It's actually rather annoying when you don't have your passport – or your driving licence – I went to the shop today to pay with my credit card and they wouldn't let me because I couldn't produce photographic ID! grrrr lol


----------



## xabiaxica (Jun 23, 2009)

steve_in_spain said:


> thanks guys – all sounds very positive – incidentally have any of you replaced a stolen one or have they just been standard renewals?
> 
> It's actually rather annoying when you don't have your passport – or your driving licence – I went to the shop today to pay with my credit card and they wouldn't let me because I couldn't produce photographic ID! grrrr lol


I had to replace my lost/stolen one a couple of years ago, before the system changed - it didn't take any longer than the straightforward renewals for my daughters' passports - they all went together & all came back at the same time, too - although they all came back separately they came within 2 days of each other


----------



## xicoalc (Apr 20, 2010)

I just thought that I would update you and let you know that my new passport was safely delivered today. Total turnaround time from dispatch to arrival was 2 1/2 weeks including the postage time which I didn't think was too bad.

I thought that it might be worth mentioning because a lot of people in the past have said that they have difficulties in Spain when they replace their passport and it has a different passport number because the Spanish do not work this way. My passport was stolen and my new passport has a little note in it under the "observations" section that states that this passport is a replacement for passport number XXX which was issued on date XXX and reported stolen on date XXX.

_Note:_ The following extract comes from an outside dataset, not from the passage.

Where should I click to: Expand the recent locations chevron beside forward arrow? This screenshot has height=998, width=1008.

This will probably save me a few problems if for example I ever questioned in the bank as to why my passport number is different because it clearly states it on the official document that it was replacing the previous number. Therefore, although probably not the best thing to do if one is about to renew a passport that should expire soon perhaps go down the route of reporting it lost and then the official observation will be put in the passport and should anybody questioning the future why the passport number is different there is an official government statement quoting the previous passport number – just an idea


----------



## fergie (Oct 4, 2010)

Wonderful, I'm glad you got your passport, what I noticed when I got mine, it is fine etc, but it does not have a biometric chip, like the ones new in UK have, I wonder if that is because we live here?


----------



## xicoalc (Apr 20, 2010)

fergie said:


> Wonderful, I'm glad you got your passport, what I noticed when I got mine, it is fine etc, but it does not have a biometric chip, like the ones new in UK have, I wonder if that is because we live here?

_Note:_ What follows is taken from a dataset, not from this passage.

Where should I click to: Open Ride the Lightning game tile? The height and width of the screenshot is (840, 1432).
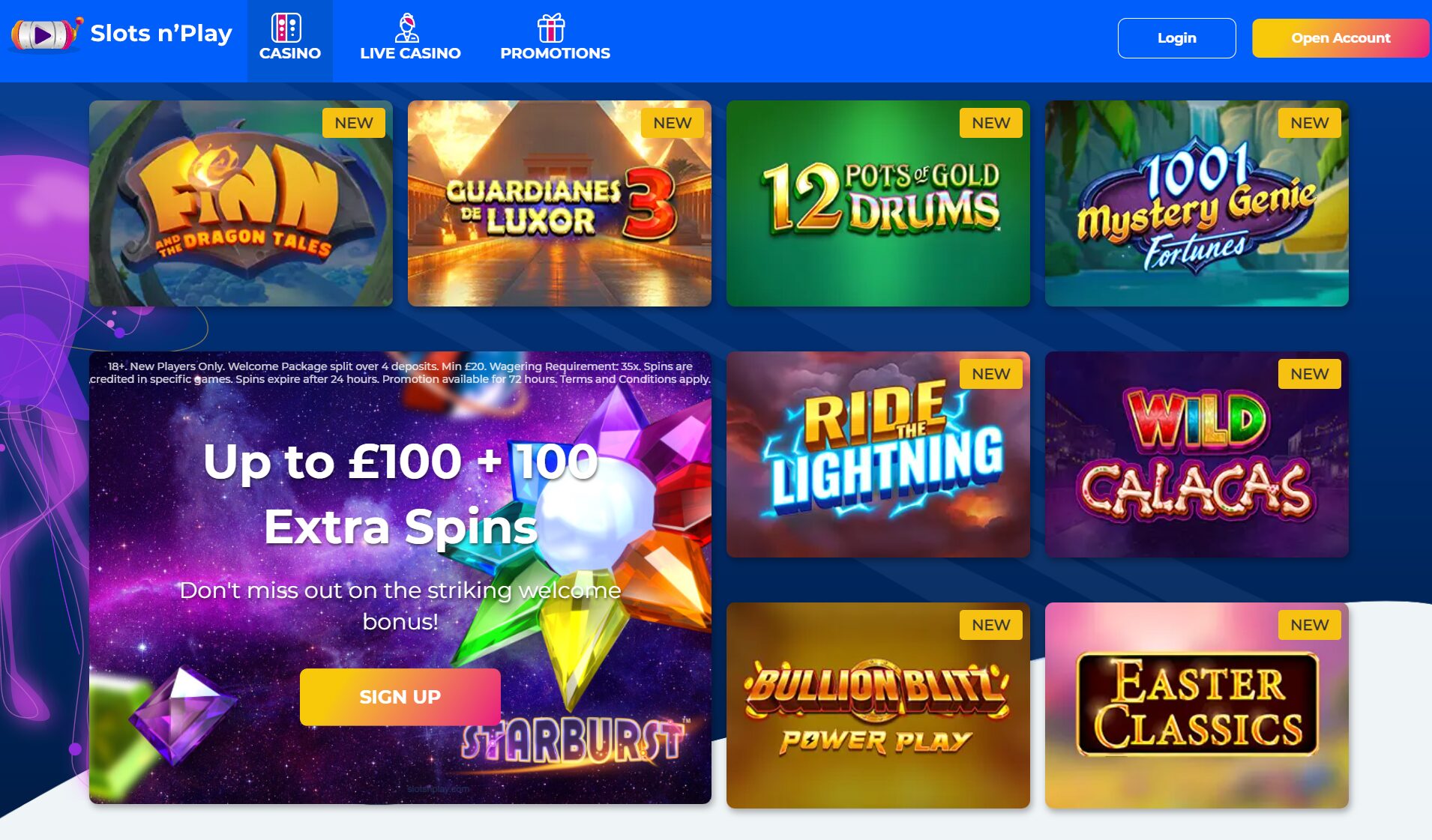[878, 454]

I thought that too but a friend told me that it is now concealed inside the cover of the passport - si aparently it is there. Not happy with the way they print the photo twice though - i look bad enough in the 1st one but the one printed on the other page makes me look like a right .......


----------



## Pesky Wesky (May 10, 2009)

fergie said:


> Wonderful, I'm glad you got your passport, what I noticed when I got mine, it is fine etc, but it does not have a biometric chip, like the ones new in UK have, I wonder if that is because we live here?


Are you sure?
I live here and got one with a chip a few months ago.
The cover looks like this and has a rectangular symbol on the cover under the word PASSPORT


----------



## fergie (Oct 4, 2010)

Pesky Wesky said:


> Are you sure?
> I live here and got one with a chip a few months ago.
> The cover looks like this and has a rectangular symbol on the cover under the word PASSPORT


Thanks for posting that Pesky, I have a rectangular symbol yeh! Merry Christmas:xmastree:


----------



## xabiaxica (Jun 23, 2009)

Pesky Wesky said:


> Are you sure?
> I live here and got one with a chip a few months ago.
> The cover looks like this and has a rectangular symbol on the cover under the word PASSPORT



:clap2::clap2:

can we get your 'status' changed then 

:focus:

my passport is biometric too - I got it a couple of years ago from Madrid though


----------



## Pesky Wesky (May 10, 2009)

xabiachica said:


> :clap2::clap2:
> 
> can we get your 'status' changed then


I'm thinking that that might be a good idea


----------



## xabiaxica (Jun 23, 2009)

Pesky Wesky said:


> I'm thinking that that might be a good idea


I shall get onto it


----------